# [Source material]
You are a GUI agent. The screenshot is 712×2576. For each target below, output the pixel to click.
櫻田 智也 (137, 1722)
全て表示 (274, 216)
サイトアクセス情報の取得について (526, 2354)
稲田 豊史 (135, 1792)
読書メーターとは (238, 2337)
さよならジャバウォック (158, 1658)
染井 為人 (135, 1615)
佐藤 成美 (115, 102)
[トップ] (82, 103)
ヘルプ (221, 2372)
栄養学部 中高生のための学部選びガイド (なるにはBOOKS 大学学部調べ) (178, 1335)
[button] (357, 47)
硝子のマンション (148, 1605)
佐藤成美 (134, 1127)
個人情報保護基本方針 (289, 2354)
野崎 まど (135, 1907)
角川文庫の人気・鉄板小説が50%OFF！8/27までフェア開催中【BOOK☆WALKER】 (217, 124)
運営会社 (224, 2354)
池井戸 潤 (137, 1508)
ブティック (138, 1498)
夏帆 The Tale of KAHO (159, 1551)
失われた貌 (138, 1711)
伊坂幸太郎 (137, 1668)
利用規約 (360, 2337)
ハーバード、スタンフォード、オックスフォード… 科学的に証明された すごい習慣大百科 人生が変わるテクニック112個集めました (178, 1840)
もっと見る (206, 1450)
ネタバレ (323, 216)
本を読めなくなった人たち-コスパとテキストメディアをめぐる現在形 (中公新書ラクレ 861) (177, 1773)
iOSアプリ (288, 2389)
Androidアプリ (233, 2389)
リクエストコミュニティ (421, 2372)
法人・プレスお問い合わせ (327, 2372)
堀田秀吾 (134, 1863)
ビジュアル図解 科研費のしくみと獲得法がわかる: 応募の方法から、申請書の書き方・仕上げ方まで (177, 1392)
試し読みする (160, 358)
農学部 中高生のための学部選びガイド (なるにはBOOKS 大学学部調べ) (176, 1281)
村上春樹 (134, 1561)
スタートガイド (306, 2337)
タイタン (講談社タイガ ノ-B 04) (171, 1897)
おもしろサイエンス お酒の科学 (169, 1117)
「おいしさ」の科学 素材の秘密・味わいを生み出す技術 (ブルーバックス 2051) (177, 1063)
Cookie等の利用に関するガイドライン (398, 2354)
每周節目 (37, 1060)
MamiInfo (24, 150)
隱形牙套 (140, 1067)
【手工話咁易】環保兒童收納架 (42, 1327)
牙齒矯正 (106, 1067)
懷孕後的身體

# [Description of the task]
Your answer must be the lines from the first line of the records through the line containing "佐藤 成美 (115, 102)", copied exactly.

# [Answer below]
You are a GUI agent. The screenshot is 712×2576. For each target below, output the pixel to click.
櫻田 智也 (137, 1722)
全て表示 (274, 216)
サイトアクセス情報の取得について (526, 2354)
稲田 豊史 (135, 1792)
読書メーターとは (238, 2337)
さよならジャバウォック (158, 1658)
染井 為人 (135, 1615)
佐藤 成美 (115, 102)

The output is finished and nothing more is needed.